YOUR OBJECTIVE: From the line with "Where should I click to: Restart" to the line with "Task: Open the Разворачивать до dropdown", retype every line exactly, including those two, and leave out the rest of the data below.
____________
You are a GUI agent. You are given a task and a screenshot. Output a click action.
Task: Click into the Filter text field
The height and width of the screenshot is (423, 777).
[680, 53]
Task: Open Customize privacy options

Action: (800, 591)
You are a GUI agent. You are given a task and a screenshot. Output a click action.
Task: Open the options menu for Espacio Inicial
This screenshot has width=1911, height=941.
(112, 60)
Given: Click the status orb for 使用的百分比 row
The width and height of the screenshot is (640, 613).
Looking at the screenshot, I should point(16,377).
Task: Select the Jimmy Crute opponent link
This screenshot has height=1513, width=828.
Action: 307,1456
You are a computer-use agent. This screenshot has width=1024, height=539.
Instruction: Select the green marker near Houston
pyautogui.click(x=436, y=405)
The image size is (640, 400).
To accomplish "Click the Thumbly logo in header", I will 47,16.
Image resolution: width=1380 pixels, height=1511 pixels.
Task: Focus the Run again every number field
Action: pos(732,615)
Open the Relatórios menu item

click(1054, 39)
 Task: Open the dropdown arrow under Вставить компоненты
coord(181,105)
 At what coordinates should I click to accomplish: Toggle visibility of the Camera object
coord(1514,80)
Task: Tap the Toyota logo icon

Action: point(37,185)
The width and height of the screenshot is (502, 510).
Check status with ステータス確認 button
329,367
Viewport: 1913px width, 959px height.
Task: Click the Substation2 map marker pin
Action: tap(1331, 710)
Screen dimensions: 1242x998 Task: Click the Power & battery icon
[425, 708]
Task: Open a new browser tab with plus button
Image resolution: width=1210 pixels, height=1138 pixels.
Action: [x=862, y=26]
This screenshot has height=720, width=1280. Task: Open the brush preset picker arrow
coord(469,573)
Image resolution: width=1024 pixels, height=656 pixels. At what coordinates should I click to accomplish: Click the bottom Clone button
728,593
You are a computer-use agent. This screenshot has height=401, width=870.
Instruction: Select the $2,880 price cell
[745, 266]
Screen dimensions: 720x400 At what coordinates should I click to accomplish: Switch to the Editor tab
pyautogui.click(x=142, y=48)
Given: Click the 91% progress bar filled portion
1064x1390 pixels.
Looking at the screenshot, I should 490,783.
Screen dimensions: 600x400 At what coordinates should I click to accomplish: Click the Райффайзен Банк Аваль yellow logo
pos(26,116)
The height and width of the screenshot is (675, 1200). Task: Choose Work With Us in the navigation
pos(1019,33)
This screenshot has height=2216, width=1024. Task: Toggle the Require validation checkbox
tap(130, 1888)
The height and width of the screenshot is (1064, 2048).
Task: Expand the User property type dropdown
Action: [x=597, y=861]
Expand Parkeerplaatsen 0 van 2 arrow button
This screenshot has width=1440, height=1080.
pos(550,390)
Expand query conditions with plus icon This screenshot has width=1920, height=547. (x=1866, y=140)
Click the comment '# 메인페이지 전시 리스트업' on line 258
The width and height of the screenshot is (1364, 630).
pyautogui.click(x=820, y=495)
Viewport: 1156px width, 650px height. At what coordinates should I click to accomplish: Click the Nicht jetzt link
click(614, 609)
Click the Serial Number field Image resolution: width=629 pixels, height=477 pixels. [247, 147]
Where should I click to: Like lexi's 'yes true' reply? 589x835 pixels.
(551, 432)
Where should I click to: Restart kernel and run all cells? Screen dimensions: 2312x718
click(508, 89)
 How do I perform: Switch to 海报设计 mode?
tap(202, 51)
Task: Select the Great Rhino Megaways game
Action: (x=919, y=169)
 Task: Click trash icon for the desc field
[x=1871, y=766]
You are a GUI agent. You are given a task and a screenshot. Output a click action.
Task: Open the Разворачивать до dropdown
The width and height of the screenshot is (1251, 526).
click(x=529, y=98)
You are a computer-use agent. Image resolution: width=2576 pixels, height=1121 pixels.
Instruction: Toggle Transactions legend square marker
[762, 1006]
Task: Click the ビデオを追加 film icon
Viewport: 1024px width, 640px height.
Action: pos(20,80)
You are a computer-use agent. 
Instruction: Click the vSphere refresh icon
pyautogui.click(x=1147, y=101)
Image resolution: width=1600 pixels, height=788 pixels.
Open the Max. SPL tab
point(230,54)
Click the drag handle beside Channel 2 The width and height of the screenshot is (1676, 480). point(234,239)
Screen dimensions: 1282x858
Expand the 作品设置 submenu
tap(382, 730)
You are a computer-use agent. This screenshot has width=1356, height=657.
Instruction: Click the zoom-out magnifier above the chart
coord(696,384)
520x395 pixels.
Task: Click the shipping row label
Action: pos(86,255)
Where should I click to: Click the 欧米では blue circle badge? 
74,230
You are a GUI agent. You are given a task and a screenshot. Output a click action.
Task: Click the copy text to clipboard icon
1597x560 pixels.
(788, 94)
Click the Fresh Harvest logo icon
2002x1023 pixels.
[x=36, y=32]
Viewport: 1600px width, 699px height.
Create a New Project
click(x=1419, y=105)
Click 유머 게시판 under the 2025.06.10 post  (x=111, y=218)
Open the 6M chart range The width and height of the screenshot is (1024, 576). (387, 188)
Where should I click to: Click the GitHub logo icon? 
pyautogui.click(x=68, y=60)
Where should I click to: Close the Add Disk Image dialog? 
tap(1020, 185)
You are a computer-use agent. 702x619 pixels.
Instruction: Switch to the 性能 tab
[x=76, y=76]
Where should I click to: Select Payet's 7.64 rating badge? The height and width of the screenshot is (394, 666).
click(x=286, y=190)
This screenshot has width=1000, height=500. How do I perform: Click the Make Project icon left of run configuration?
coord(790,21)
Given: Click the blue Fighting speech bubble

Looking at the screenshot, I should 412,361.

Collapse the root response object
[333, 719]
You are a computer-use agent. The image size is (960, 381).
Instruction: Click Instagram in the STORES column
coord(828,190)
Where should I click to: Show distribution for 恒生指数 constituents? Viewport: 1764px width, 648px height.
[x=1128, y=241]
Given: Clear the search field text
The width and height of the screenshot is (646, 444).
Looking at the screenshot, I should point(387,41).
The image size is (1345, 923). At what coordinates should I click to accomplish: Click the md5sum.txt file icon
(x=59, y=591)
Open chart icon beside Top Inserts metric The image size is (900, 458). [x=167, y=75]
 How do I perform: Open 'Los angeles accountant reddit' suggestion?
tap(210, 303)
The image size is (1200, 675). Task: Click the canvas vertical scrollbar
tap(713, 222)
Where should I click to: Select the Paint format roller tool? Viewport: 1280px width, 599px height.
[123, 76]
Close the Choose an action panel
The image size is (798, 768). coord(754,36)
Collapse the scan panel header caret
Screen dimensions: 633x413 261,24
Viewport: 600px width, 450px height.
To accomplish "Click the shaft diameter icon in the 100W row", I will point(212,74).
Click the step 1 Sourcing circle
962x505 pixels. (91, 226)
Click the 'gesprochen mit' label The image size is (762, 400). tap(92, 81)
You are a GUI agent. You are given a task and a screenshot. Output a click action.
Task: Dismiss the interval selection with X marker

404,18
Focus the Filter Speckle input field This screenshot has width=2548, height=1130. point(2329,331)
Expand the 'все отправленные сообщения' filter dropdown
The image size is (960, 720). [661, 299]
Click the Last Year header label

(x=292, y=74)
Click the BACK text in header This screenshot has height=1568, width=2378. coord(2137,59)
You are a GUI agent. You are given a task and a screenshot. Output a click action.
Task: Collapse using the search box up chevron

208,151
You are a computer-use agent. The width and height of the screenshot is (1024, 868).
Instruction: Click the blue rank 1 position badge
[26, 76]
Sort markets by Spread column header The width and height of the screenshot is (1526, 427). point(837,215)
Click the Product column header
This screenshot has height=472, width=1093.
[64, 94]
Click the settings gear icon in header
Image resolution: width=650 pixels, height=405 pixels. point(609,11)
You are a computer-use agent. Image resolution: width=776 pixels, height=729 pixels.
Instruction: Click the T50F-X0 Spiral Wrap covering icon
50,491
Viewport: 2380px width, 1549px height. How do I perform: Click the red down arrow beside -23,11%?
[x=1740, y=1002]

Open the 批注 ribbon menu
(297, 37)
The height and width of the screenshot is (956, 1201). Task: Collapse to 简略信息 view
____________
TASK ANSWER:
Where should I click to: Restart kernel and run all cells? Screen dimensions: 2312x718
click(508, 89)
 How do I perform: Switch to 海报设计 mode?
tap(202, 51)
Task: Select the Great Rhino Megaways game
Action: (x=919, y=169)
 Task: Click trash icon for the desc field
[x=1871, y=766]
You are a GUI agent. You are given a task and a screenshot. Output a click action.
Task: Open the Разворачивать до dropdown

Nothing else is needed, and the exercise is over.